Jordi Gratacos-Masmitja, MD, PhD, from University Hospital Parc Tauli Sabadell in Barcelona, Spain, and a team of investigators determined the efficacy and safety of ixekizumab treatment up to 3 years in patients with psoriatic arthritis. Patients included had prior inadequate response or intolerance to 1-2 tumor necrosis factor inhibitors.
Gratacos-Masmitja and the team included 310 patients in the extension period in which patients maintained their original dose of ixekizumab. Placebo patients received the drug every 2 or 4 weeks. Patients were discontinued if they failed to demonstrate >20% improvement in both tender and swollen joint counts at week 32 or any visit following. To measure efficacy, the investigators recorded ACR20/50/70 response, Psoriasis Area and Severity Index 75/90/100 response, Leeds Enthesitis Index, Leeds Dactylitis Index-Basic, Minimal Disease Activity, and Disease Activity in Psoriatic Arthritis.
Overall, 245 patients were initially randomized to ixekizumab at week 9 with intent-to-treat. Of those patients, 26.1% discontinued due to lack of efficacy and 9% of patients were excluded due to mandatory discontinuation criteria.
The patients included in the study who received ixekizumab every 4 and every 2 weeks for 156 weeks showed a sustained improvement in ACR responses and manifestations of psoriatic arthritis. Manifestations improved included enthesitis, dactylitis, and skin outcomes. Treat-to-target measures including Minimal Disease Activity and Disease Activity in Psoriatic Arthritis (low disease activity or remission) were reached by 30.8% and 47.7% of patients on ixekizumab every 4 weeks, and by 29.2% and 40.7% of patients on ixekizumab every 2 weeks.
The investigators analyzed the safety of the ixekizumab in patients who were exposed to at least 1 dose of it. There was 1 patient who reported serious adverse events of anal fistula and anal abscess during the double-blind treatment period (weeks 0-24). The serious adverse events were initially considered to be inflammatory bowel disease, but an external team reviewed the case and determined such events were not inflammatory bowel disease.
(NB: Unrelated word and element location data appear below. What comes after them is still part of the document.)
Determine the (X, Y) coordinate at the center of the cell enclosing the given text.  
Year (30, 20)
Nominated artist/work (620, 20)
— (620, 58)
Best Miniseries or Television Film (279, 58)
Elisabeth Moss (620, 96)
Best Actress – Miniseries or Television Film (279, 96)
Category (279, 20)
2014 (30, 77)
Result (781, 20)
In total, the incidence rate per 100 patient-years of treatment-emergent adverse events was 48.5 for patients in the 2 weeks group and 40.9 in the ixekizumab every 4 weeks group. Most of the treatment-emergent adverse events were mild or moderate in severity. However, 5.9% of patients discontinued the treatment due to adverse events. The most common were infections (IR=33.1) and injection site reactions (IR=5.4). There were 3 deaths reported during the study.
Still, the investigators found patients who were treated with ixekizumab who had prior inadequate response or intolerance to 1 or 2 tumor necrosis factor inhibitors had improvements in the signs and symptoms of psoriatic arthritis persisting for up to 3 years. The team noted the safety profile was consistent with previous studies of the drug.
The study, “Efficacy and Safety of Ixekizumab in Patients With Psoriatic Arthritis and Inadequate Response to TNF Inhibitors: Three Year Results From a Phase 3 Study,” was published online on the EULAR 2020 website.